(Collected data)
- Opening Delimiter -

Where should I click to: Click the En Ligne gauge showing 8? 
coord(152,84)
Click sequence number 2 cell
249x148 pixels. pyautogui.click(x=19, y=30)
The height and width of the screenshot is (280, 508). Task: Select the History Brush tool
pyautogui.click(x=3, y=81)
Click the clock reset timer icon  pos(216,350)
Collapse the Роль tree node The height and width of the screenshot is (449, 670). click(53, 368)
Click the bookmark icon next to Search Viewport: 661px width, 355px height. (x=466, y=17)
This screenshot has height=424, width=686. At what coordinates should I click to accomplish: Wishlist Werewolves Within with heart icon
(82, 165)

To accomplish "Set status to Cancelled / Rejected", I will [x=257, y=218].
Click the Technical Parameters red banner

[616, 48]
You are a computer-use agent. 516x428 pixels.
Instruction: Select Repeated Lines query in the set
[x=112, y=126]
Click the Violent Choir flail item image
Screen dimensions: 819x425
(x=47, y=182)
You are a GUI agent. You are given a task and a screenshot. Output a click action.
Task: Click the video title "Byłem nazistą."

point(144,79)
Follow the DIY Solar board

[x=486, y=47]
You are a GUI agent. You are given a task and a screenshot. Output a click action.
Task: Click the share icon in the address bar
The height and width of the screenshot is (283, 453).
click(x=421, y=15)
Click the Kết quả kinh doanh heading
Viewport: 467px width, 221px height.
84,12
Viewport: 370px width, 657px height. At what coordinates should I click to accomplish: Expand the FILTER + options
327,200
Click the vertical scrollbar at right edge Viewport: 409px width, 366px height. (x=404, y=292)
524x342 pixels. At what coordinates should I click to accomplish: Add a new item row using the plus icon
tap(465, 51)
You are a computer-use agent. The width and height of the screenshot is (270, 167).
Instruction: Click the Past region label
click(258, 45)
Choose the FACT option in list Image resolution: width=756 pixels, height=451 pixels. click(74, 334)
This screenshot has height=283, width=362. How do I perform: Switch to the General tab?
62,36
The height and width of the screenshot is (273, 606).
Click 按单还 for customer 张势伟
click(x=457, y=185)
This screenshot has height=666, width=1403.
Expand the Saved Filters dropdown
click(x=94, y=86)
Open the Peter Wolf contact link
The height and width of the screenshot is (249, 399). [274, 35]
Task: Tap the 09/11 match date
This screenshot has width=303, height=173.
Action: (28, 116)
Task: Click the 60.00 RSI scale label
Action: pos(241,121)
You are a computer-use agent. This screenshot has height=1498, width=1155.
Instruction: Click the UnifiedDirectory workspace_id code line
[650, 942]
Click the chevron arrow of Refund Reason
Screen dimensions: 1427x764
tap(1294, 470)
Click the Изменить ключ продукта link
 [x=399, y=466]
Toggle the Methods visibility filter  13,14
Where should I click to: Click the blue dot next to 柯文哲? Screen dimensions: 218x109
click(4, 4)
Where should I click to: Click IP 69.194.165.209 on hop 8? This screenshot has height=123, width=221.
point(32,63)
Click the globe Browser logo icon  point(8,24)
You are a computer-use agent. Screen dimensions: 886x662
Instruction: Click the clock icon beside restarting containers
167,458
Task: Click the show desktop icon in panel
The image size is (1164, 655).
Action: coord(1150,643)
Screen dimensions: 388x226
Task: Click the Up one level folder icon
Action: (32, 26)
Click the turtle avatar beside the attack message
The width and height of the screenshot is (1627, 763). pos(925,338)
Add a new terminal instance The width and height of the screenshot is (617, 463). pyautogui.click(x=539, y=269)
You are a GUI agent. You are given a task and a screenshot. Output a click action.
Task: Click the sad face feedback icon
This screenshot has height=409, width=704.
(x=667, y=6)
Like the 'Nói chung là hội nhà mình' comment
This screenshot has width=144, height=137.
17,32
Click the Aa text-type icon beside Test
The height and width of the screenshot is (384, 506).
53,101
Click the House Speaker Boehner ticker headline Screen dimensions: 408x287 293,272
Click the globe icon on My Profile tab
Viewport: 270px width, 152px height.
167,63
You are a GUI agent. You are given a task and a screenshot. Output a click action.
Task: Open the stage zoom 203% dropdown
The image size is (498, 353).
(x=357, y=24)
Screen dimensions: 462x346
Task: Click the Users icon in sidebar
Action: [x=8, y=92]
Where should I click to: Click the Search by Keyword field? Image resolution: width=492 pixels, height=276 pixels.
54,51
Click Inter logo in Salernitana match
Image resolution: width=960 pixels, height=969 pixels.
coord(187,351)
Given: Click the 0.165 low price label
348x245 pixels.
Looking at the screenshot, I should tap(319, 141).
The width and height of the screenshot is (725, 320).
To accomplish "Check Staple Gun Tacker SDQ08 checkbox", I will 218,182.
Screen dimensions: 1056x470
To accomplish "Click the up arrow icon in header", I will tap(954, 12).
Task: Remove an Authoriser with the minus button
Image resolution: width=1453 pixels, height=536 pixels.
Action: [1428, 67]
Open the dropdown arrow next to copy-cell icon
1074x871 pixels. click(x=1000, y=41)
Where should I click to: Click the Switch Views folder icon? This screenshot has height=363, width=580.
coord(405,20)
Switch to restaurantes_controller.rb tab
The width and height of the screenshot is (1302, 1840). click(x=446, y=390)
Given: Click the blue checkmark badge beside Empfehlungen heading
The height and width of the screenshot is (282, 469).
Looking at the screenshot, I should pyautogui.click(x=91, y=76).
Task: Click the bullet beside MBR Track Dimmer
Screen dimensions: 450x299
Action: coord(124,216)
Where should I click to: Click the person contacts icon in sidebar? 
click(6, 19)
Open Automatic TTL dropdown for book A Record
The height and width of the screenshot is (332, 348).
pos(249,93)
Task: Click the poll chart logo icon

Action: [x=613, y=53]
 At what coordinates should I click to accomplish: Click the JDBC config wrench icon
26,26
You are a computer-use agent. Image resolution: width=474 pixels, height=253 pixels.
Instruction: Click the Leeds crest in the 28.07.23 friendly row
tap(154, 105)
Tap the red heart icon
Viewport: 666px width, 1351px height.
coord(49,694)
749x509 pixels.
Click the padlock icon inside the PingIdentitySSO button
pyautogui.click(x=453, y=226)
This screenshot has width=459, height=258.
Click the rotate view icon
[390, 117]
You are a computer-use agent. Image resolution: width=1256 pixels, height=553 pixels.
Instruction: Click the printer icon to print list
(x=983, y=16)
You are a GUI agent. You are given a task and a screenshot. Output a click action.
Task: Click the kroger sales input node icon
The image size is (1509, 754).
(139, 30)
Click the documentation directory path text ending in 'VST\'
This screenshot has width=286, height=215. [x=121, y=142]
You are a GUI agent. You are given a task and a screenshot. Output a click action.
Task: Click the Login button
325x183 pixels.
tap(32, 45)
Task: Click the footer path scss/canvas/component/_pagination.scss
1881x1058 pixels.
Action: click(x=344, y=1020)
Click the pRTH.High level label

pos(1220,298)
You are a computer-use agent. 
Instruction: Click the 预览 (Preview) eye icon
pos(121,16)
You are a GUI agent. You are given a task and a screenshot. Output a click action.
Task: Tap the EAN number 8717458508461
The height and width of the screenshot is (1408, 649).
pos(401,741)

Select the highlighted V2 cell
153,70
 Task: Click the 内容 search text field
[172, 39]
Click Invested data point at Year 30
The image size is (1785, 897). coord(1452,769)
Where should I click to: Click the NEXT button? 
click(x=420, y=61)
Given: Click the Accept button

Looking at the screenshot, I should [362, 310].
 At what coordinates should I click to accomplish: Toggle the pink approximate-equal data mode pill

- Closing Delimiter -

• [TASK BRIEF]
The entries above are to be transcribed in full and without error.

• [EXPECTED ANSWER]
Where should I click to: Click the En Ligne gauge showing 8? 
coord(152,84)
Click sequence number 2 cell
249x148 pixels. pyautogui.click(x=19, y=30)
The height and width of the screenshot is (280, 508). Task: Select the History Brush tool
pyautogui.click(x=3, y=81)
Click the clock reset timer icon  pos(216,350)
Collapse the Роль tree node The height and width of the screenshot is (449, 670). click(53, 368)
Click the bookmark icon next to Search Viewport: 661px width, 355px height. (x=466, y=17)
This screenshot has height=424, width=686. At what coordinates should I click to accomplish: Wishlist Werewolves Within with heart icon
(82, 165)

To accomplish "Set status to Cancelled / Rejected", I will [x=257, y=218].
Click the Technical Parameters red banner

[616, 48]
You are a computer-use agent. 516x428 pixels.
Instruction: Select Repeated Lines query in the set
[x=112, y=126]
Click the Violent Choir flail item image
Screen dimensions: 819x425
(x=47, y=182)
You are a GUI agent. You are given a task and a screenshot. Output a click action.
Task: Click the video title "Byłem nazistą."

point(144,79)
Follow the DIY Solar board

[x=486, y=47]
You are a GUI agent. You are given a task and a screenshot. Output a click action.
Task: Click the share icon in the address bar
The height and width of the screenshot is (283, 453).
click(x=421, y=15)
Click the Kết quả kinh doanh heading
Viewport: 467px width, 221px height.
84,12
Viewport: 370px width, 657px height. At what coordinates should I click to accomplish: Expand the FILTER + options
327,200
Click the vertical scrollbar at right edge Viewport: 409px width, 366px height. (x=404, y=292)
524x342 pixels. At what coordinates should I click to accomplish: Add a new item row using the plus icon
tap(465, 51)
You are a computer-use agent. The width and height of the screenshot is (270, 167).
Instruction: Click the Past region label
click(258, 45)
Choose the FACT option in list Image resolution: width=756 pixels, height=451 pixels. click(74, 334)
This screenshot has height=283, width=362. How do I perform: Switch to the General tab?
62,36
The height and width of the screenshot is (273, 606).
Click 按单还 for customer 张势伟
click(x=457, y=185)
This screenshot has height=666, width=1403.
Expand the Saved Filters dropdown
click(x=94, y=86)
Open the Peter Wolf contact link
The height and width of the screenshot is (249, 399). [274, 35]
Task: Tap the 09/11 match date
This screenshot has width=303, height=173.
Action: (28, 116)
Task: Click the 60.00 RSI scale label
Action: pos(241,121)
You are a computer-use agent. This screenshot has height=1498, width=1155.
Instruction: Click the UnifiedDirectory workspace_id code line
[650, 942]
Click the chevron arrow of Refund Reason
Screen dimensions: 1427x764
tap(1294, 470)
Click the Изменить ключ продукта link
 [x=399, y=466]
Toggle the Methods visibility filter  13,14
Where should I click to: Click the blue dot next to 柯文哲? Screen dimensions: 218x109
click(4, 4)
Where should I click to: Click IP 69.194.165.209 on hop 8? This screenshot has height=123, width=221.
point(32,63)
Click the globe Browser logo icon  point(8,24)
You are a computer-use agent. Screen dimensions: 886x662
Instruction: Click the clock icon beside restarting containers
167,458
Task: Click the show desktop icon in panel
The image size is (1164, 655).
Action: coord(1150,643)
Screen dimensions: 388x226
Task: Click the Up one level folder icon
Action: (32, 26)
Click the turtle avatar beside the attack message
The width and height of the screenshot is (1627, 763). pos(925,338)
Add a new terminal instance The width and height of the screenshot is (617, 463). pyautogui.click(x=539, y=269)
You are a GUI agent. You are given a task and a screenshot. Output a click action.
Task: Click the sad face feedback icon
This screenshot has height=409, width=704.
(x=667, y=6)
Like the 'Nói chung là hội nhà mình' comment
This screenshot has width=144, height=137.
17,32
Click the Aa text-type icon beside Test
The height and width of the screenshot is (384, 506).
53,101
Click the House Speaker Boehner ticker headline Screen dimensions: 408x287 293,272
Click the globe icon on My Profile tab
Viewport: 270px width, 152px height.
167,63
You are a GUI agent. You are given a task and a screenshot. Output a click action.
Task: Open the stage zoom 203% dropdown
The image size is (498, 353).
(x=357, y=24)
Screen dimensions: 462x346
Task: Click the Users icon in sidebar
Action: [x=8, y=92]
Where should I click to: Click the Search by Keyword field? Image resolution: width=492 pixels, height=276 pixels.
54,51
Click Inter logo in Salernitana match
Image resolution: width=960 pixels, height=969 pixels.
coord(187,351)
Given: Click the 0.165 low price label
348x245 pixels.
Looking at the screenshot, I should tap(319, 141).
The width and height of the screenshot is (725, 320).
To accomplish "Check Staple Gun Tacker SDQ08 checkbox", I will 218,182.
Screen dimensions: 1056x470
To accomplish "Click the up arrow icon in header", I will tap(954, 12).
Task: Remove an Authoriser with the minus button
Image resolution: width=1453 pixels, height=536 pixels.
Action: [1428, 67]
Open the dropdown arrow next to copy-cell icon
1074x871 pixels. click(x=1000, y=41)
Where should I click to: Click the Switch Views folder icon? This screenshot has height=363, width=580.
coord(405,20)
Switch to restaurantes_controller.rb tab
The width and height of the screenshot is (1302, 1840). click(x=446, y=390)
Given: Click the blue checkmark badge beside Empfehlungen heading
The height and width of the screenshot is (282, 469).
Looking at the screenshot, I should pyautogui.click(x=91, y=76).
Task: Click the bullet beside MBR Track Dimmer
Screen dimensions: 450x299
Action: coord(124,216)
Where should I click to: Click the person contacts icon in sidebar? 
click(6, 19)
Open Automatic TTL dropdown for book A Record
The height and width of the screenshot is (332, 348).
pos(249,93)
Task: Click the poll chart logo icon

Action: [x=613, y=53]
 At what coordinates should I click to accomplish: Click the JDBC config wrench icon
26,26
You are a computer-use agent. Image resolution: width=474 pixels, height=253 pixels.
Instruction: Click the Leeds crest in the 28.07.23 friendly row
tap(154, 105)
Tap the red heart icon
Viewport: 666px width, 1351px height.
coord(49,694)
749x509 pixels.
Click the padlock icon inside the PingIdentitySSO button
pyautogui.click(x=453, y=226)
This screenshot has width=459, height=258.
Click the rotate view icon
[390, 117]
You are a computer-use agent. Image resolution: width=1256 pixels, height=553 pixels.
Instruction: Click the printer icon to print list
(x=983, y=16)
You are a GUI agent. You are given a task and a screenshot. Output a click action.
Task: Click the kroger sales input node icon
The image size is (1509, 754).
(139, 30)
Click the documentation directory path text ending in 'VST\'
This screenshot has width=286, height=215. [x=121, y=142]
You are a GUI agent. You are given a task and a screenshot. Output a click action.
Task: Click the Login button
325x183 pixels.
tap(32, 45)
Task: Click the footer path scss/canvas/component/_pagination.scss
1881x1058 pixels.
Action: click(x=344, y=1020)
Click the pRTH.High level label

pos(1220,298)
You are a computer-use agent. 
Instruction: Click the 预览 (Preview) eye icon
pos(121,16)
You are a GUI agent. You are given a task and a screenshot. Output a click action.
Task: Tap the EAN number 8717458508461
The height and width of the screenshot is (1408, 649).
pos(401,741)

Select the highlighted V2 cell
153,70
 Task: Click the 内容 search text field
[172, 39]
Click Invested data point at Year 30
The image size is (1785, 897). coord(1452,769)
Where should I click to: Click the NEXT button? 
click(x=420, y=61)
Given: Click the Accept button

Looking at the screenshot, I should [362, 310].
 At what coordinates should I click to accomplish: Toggle the pink approximate-equal data mode pill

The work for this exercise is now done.